Sunday, May 10, 2015

Grandpa's Debtor

In this wry, Georgian comedy, a family of swindlers hunts down wealthy targets by combing newspaper obituaries. It's a good little business unless someone with equal cunning wises to their game. 

Filmmaker Beka Sikharulidze, in his directorial debut, demonstrates the explosive potential of subtlety in Grandpa's Debtor. When the family's patriarch confronts a deceased man's grandson over a modest sum of money allegedly owed, no questions or defenses arise. Instead, the would-be victim deftly shifts the focus—incredibly, to the deceased. But can a person who lies in his coffin actually expose a fraud, and through it, the pettiness of a swindler's existence?

You can watch the trailer here: 

Tuesday, May 5, 2015


When Amelia finds herself on the outside of a relationship with her live-in boyfriend, Lazlo, he suggests a tortuous pact: why don't they live next door to each other, remain best friends, and openly reveal their continued relationship to any new love interests who come along? What could possibly go wrong? Thirsty for love and feeling the pressure of a thirtysomething who's suddenly, unwillingly, unattached, she hesitantly agrees.

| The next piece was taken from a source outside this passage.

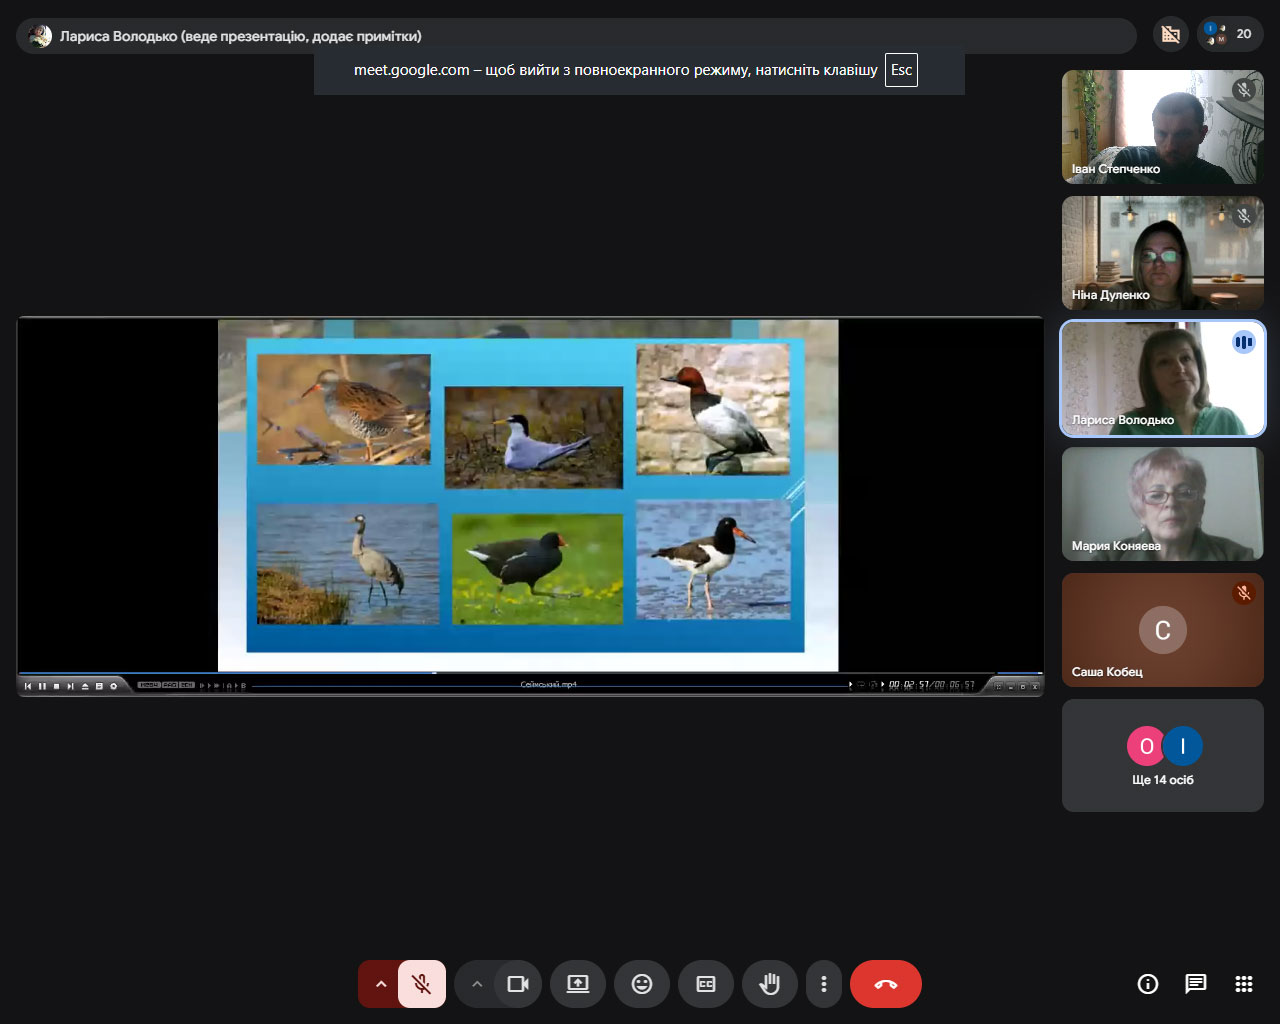Open participants list showing 20 people
The height and width of the screenshot is (1024, 1280).
1231,34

The elegant but odd agreement provokes deep introspection in Amelia as she escapes into reading, gardening, and reveries of what was and might have been. The result is a woman who is both next door to her ex-beau and worlds apart. Filmmaker Kathleen Davison, a certified female filmmaker who has apprenticed under such luminaries as Martin Scorsese, Steven Spielberg, Frank Darabont, Glen Morgan and James Wong, creates a sense of mystery, longing and strangeness in the world of Effloresce. In doing so, she reveals how modern arrangements, when draped over biology and expectations, can never quite cure the hurts they're meant to resolve, and why someone who yearns to love and be loved might need to continue her search.

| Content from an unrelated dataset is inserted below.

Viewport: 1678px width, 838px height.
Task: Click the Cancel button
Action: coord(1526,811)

You can watch the trailer here: Effloresce Trailer

Sunday, May 3, 2015

Croissant Man

Croissant Man is the charming and whimsical story of a depressed croissant who's trying to find meaning in the superficial world of bourgeois pastries. Filmmaker Tulica Singh, a student at USC School of Cinematic Arts, marshals her prodigious talents as a producer, director, writer and lead actor to produce what is, in total, a remarkable work of fantasy and imagination. 

If you love something off the beaten track and appreciate an off-center but intimate take on life, then you must check out Croissant Man, a delicious little indie treat. 

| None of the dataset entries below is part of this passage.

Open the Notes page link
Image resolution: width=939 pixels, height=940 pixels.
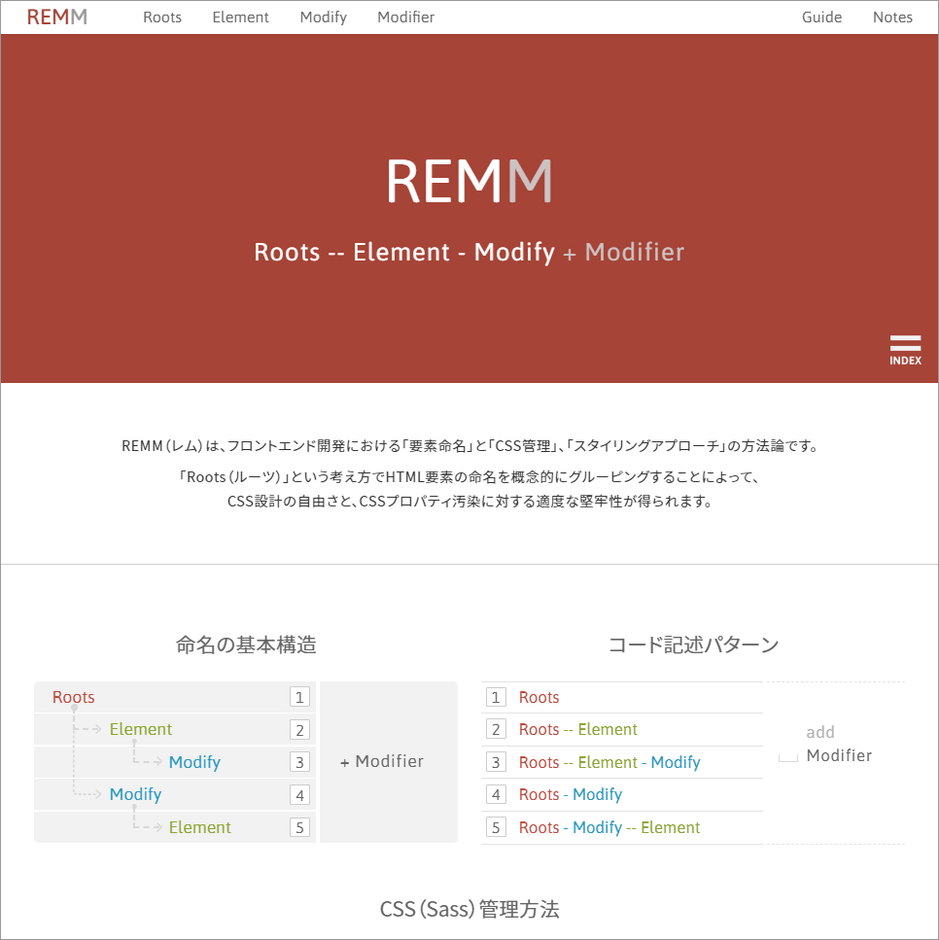pyautogui.click(x=891, y=17)
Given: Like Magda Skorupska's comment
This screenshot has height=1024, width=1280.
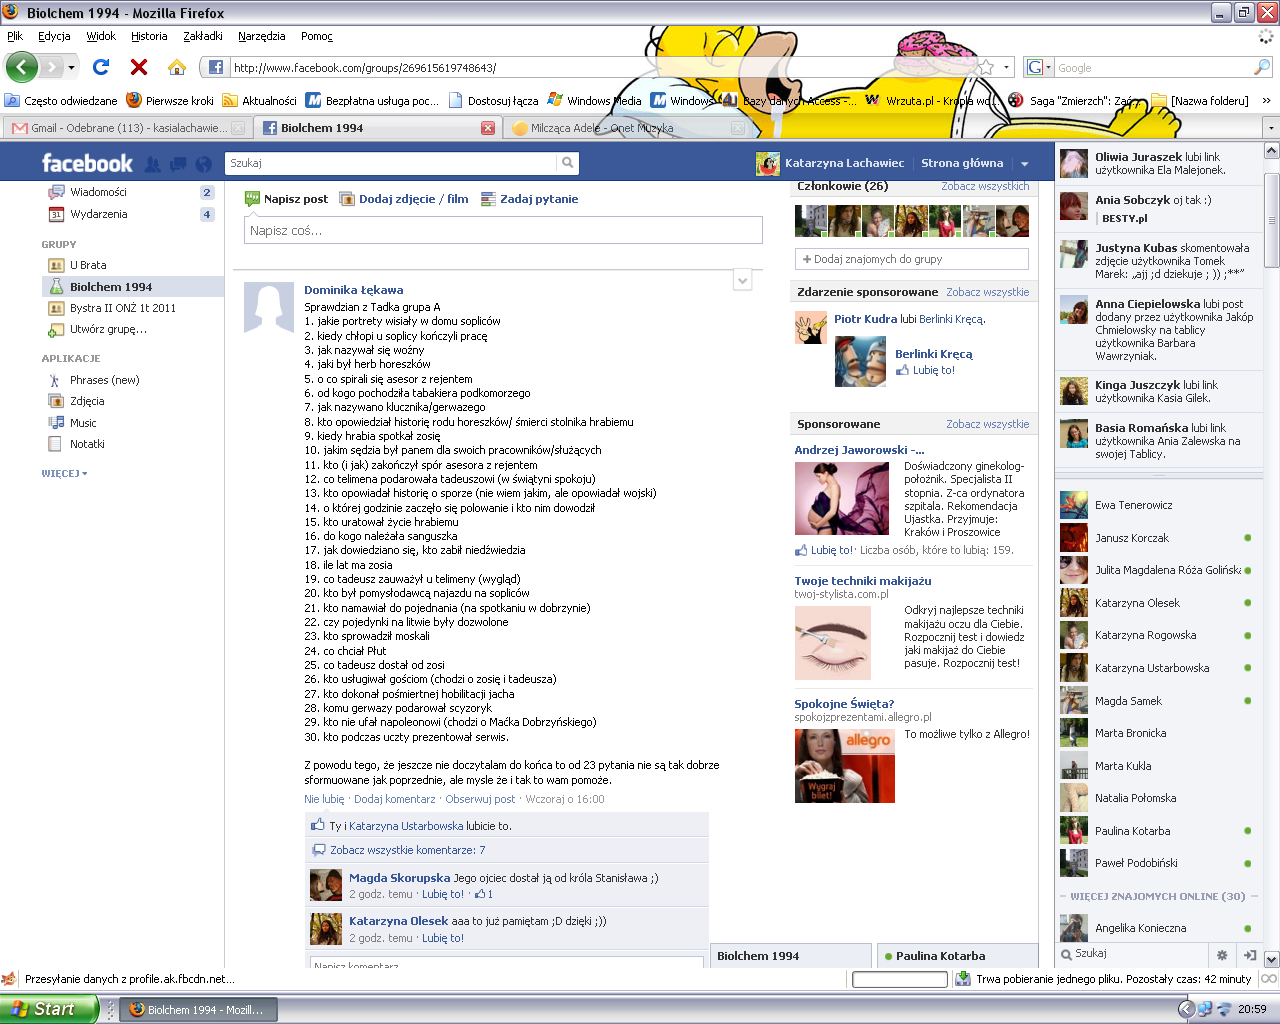Looking at the screenshot, I should coord(442,894).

You can watch the trailer here: Croissant Man Website

Wednesday, April 22, 2015

Powerful Medicine: Simply Magic

Almost anyone who's burdened by a disability will seek a way out—either a cure or a way to manage the affliction. In the modern world, many will find it, but some of the most amazing stories deal with those who find their own cure. This is the topic of a remarkable new documentary from Lynchburg, Virginia.

Powerful Medicine: Simply Magic profiles individuals who use magic as therapy—not magic on themselves, but magic for others. Newfound skill as magicians rewires their brains and connects them with people, all while doing something they profoundly enjoy.

Co-produced and written by Kevin Spencer and co-produced and directed by Mwita Chacha, this 22-minute film offers a new kind of hope and leaves an indelible impression.

You can watch the trailer here: Powerful Medicine: Simply Magic Trailer

Friday, April 17, 2015

A Man on the Edge

Standing alone, high on a clifftop, a man contemplates suicide. The spot where he stands is an important place to him; it's tied to his past.

Just as he begins to seal his fate, a ravishing woman appears from nowhere. She, too, is linked to this place, and so is their past. But who is she, and what does she want him to do?

Such is the wellspring of A Man on the Edge, a beautifully wrought, gothic romance by Australian director Edward Lyons. This tense, moving short film explores what is means to love in the deepest corners of your heart even after everything goes wrong.